In March 2020, Congress passed the Coronavirus Aid, Relief, and Economic Security (CARES) Act. The legislation included a provision that allowed qualified retirement plan participants and IRA account holders to take penalty-free early distributions totaling no more than $100,000 between January 1 and December 31, 2020. If you took advantage of this measure, here’s what you need to know for tax filing.
What Is a Coronavirus Distribution?
In order for a distribution to be qualified under the CARES Act, it must have been made to a qualifying individual before December 31, 2020. You qualify if you, your spouse, or dependents were diagnosed with the virus, or if you, your spouse, or someone who shares your principal residence experienced a pandemic-related financial setback as a result of:
• A quarantine, furlough, layoff, or reduced work hours
• An inability to work due to lack of child care
• Owning a business forced to close or reduce hours
• Reduced pay or self-employment income
• A rescinded job offer or delayed start date for a job
The Three-Year Rules
A key provision in the Act allows the distribution(s) to be spread “ratably” over three years for purposes of calculating tax payments. In other words, the total can be reported in equal amounts on your 2020, 2021, and 2022 tax returns. For example, if you received a $15,000 distribution, you could report $5,000 in income for each of the three years. However, if you prefer, you can generally report the entire distribution in your 2020 tax filing.
Another provision allows you to repay all or a part of your coronavirus distribution to an eligible retirement plan within three years from the day after the date the distribution was received. Repayments will be treated as if you enacted a trustee-to-trustee transfer, and no federal income taxes will be owed. (A repayment to an IRA is not considered a rollover for purposes of the one-rollover-per-year rule.)
If you pay your income taxes prior to repaying the distribution, your repayment will reduce the amount of the distribution income you report in a subsequent year. Or instead, you may file an amended return, depending on your specific situation.
Consider speaking with a tax professional before making any final decisions.
How to Report Distribution Income
If you received a coronavirus distribution(s) in 2020, you should use Form 8915-E, Qualified Disaster Retirement Plan Distributions and Repayments, to report the income as part of your 2020 federal income tax filing. You can also use this form to report any recontributed amounts.

++++++

◆ Action item
Could you reproduce the coronavirus distribution text from "Consider speaking with" to "any recontributed amounts.", substituting "financial advisor" for "tax professional"?

◆ Extracted information
++++++

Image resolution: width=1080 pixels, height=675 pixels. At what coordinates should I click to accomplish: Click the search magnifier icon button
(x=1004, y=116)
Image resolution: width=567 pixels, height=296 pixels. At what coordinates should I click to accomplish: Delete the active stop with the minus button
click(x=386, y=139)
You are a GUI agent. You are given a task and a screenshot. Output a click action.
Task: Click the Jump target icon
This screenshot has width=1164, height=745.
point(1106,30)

++++++

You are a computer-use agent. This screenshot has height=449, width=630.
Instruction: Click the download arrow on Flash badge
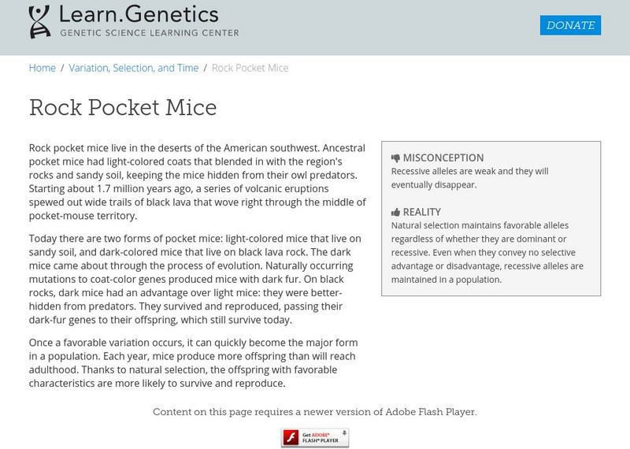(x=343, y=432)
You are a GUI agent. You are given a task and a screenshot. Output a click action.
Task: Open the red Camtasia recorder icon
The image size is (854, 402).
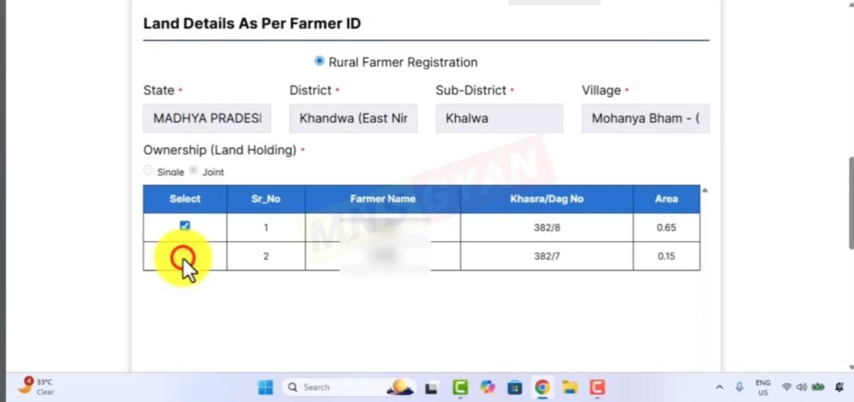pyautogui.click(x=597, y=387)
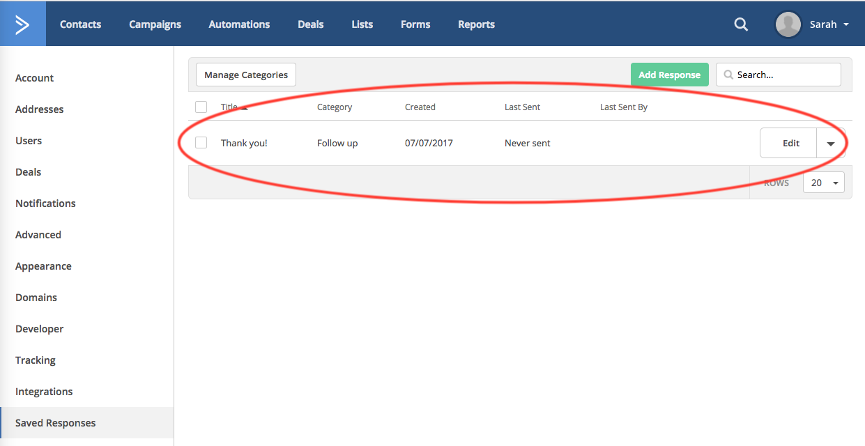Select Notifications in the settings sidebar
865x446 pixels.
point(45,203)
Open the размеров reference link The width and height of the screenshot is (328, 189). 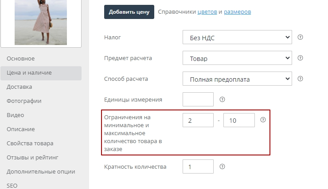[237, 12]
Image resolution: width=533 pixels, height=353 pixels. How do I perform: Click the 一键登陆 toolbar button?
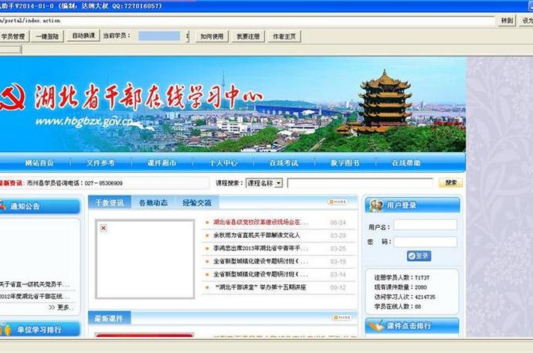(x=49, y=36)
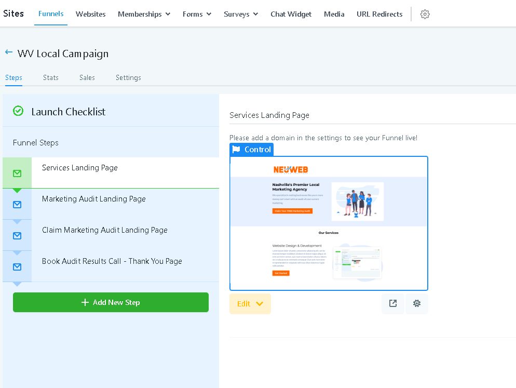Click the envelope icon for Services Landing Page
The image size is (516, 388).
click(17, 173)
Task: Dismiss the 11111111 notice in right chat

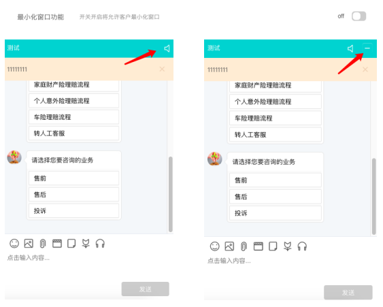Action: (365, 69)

++++++

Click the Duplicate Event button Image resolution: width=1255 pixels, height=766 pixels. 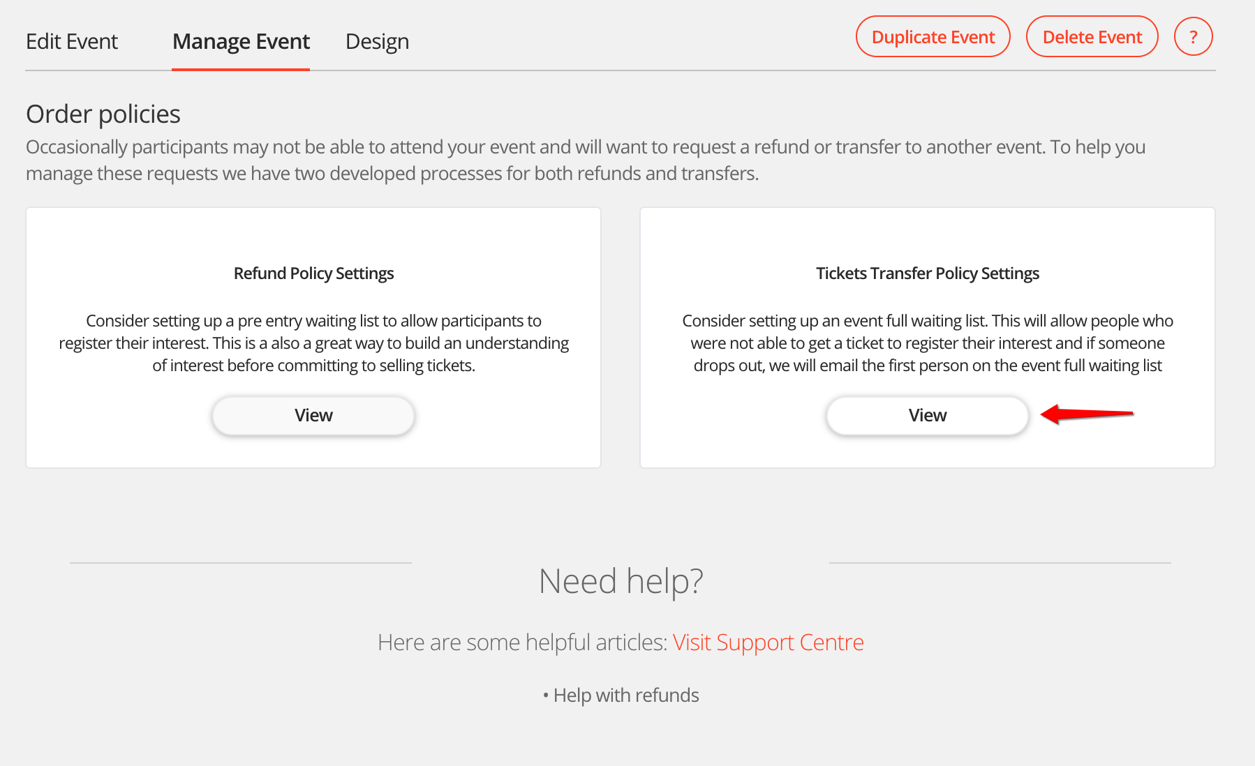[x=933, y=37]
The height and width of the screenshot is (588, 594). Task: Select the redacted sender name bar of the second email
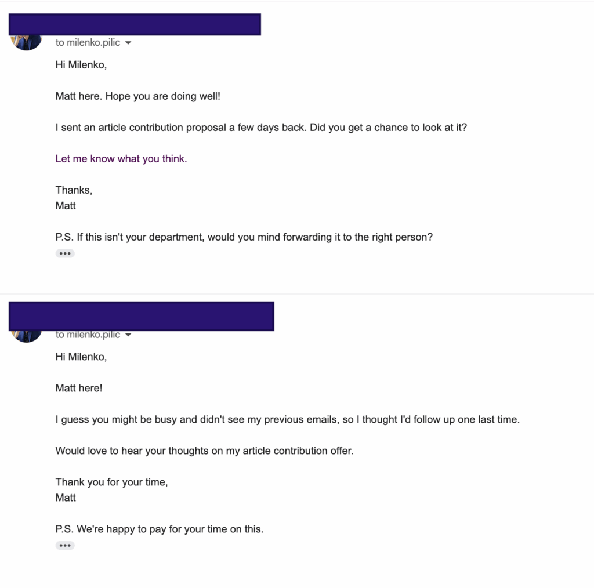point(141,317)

++++++

◆ Your solution
Consider speaking with a financial advisor before making any final decisions.
How to Report Distribution Income
If you received a coronavirus distribution(s) in 2020, you should use Form 8915-E, Qualified Disaster Retirement Plan Distributions and Repayments, to report the income as part of your 2020 federal income tax filing. You can also use this form to report any recontributed amounts.